Kony 2012 quickly became emblematic of a larger debate concerning attention-driven activism. As the controversy surrounding the video intensified, the filmmaker, Jason Russell, had a highly public meltdown itself captured on video and widely circulated online. Cut off from the besieged leadership, many young IC supporters lacked the skills and information needed to defend their positions or for that matter, to reflect more deeply about the complexities they were encountering within the larger debate around the campaign. IC’s approach demonstrated enormous “spreadability” (the capacity to “spread” its messages) but limited “drillability” (the ability to “drill” deep into the issues.)

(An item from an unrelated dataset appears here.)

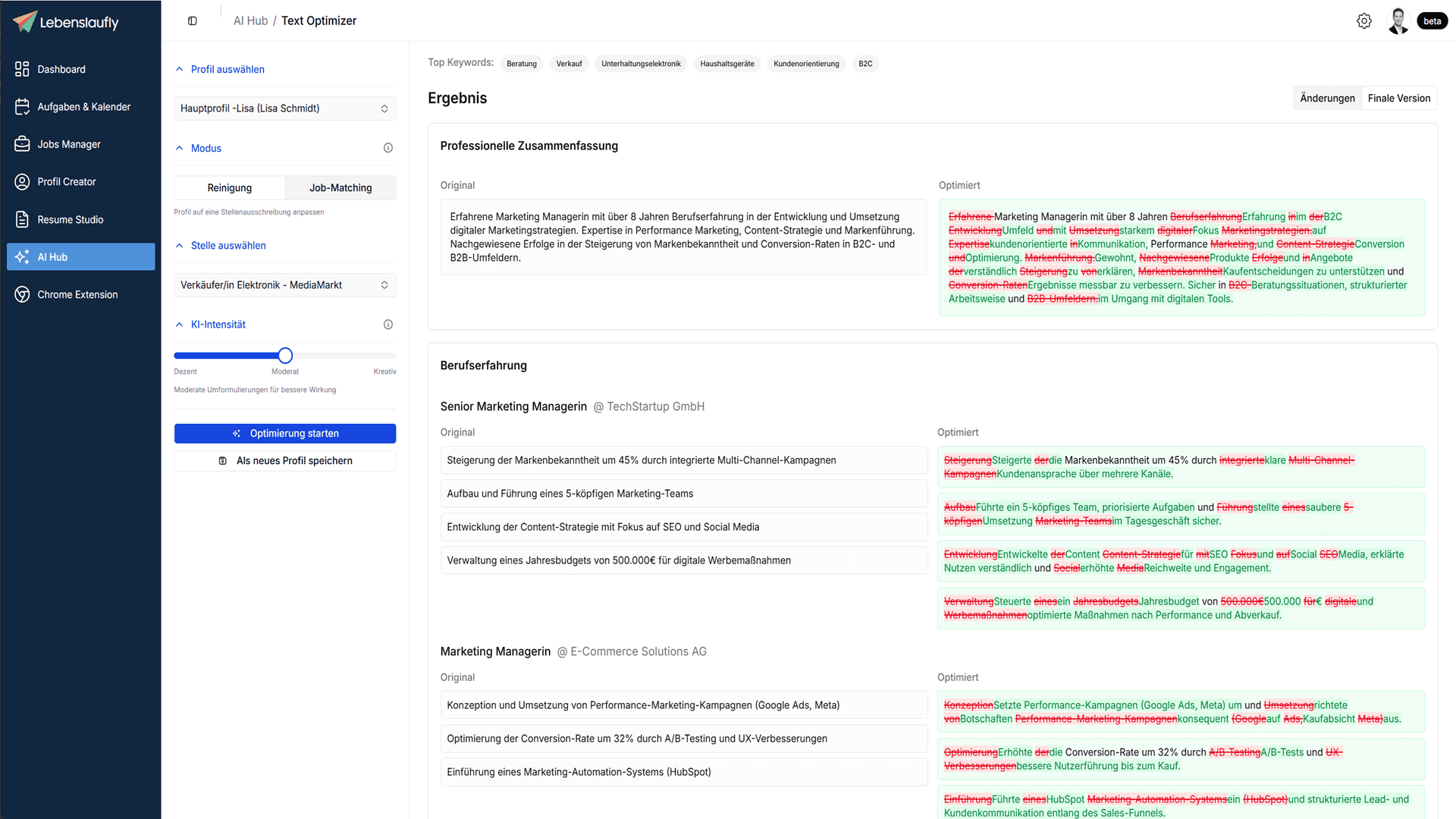Open the Hauptprofil Lisa Schmidt dropdown
The width and height of the screenshot is (1456, 819).
point(284,108)
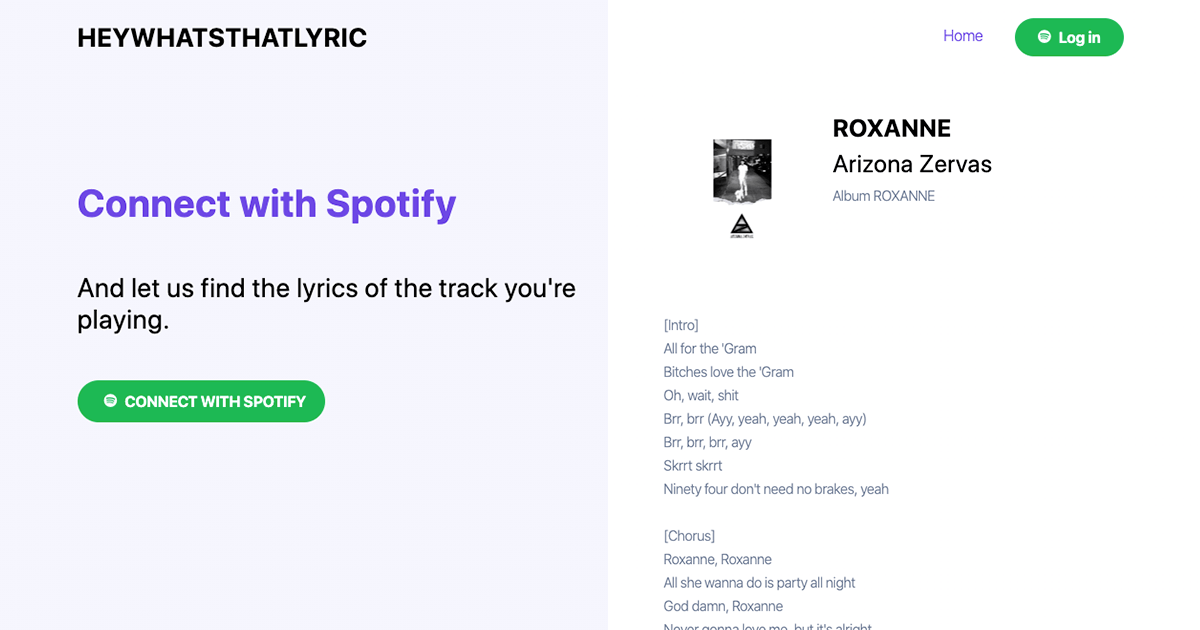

Using our four year plus of researching Invisible Children as an extended illustration, this chapter will introduce the core concept of participatory politics. As we do so, we take seriously the critiques leveled against the Kony 2012 campaign, but we also take seriously what participation in the movement meant to young people around the world for whom circulating and commenting on this video might have been their first expressions as citizens. While many “traditional” civic organizations enable youth to participate based on an apprenticeship model, many of our examples here exhibit a more participatory model, in which young people are taking control of and shaping their own modes of engagement. In this model, learning takes place not only vertically, from expert to mentor, but also horizontally, from peer to peer. Such sites often blend the distinction between interest-based and friendship-based networks that have informed other work in the Connected Learning tradition: Young people may enter based on shared interests, may work towards collective goals, yet in the process, they become integrated into rich social communities that often motivate and reward their continued participation. Invisible Children is a fascinating hybrid of these more established and emergent models: locating many of its chapters in schools and churches, yet creating ample opportunities for learning through participation.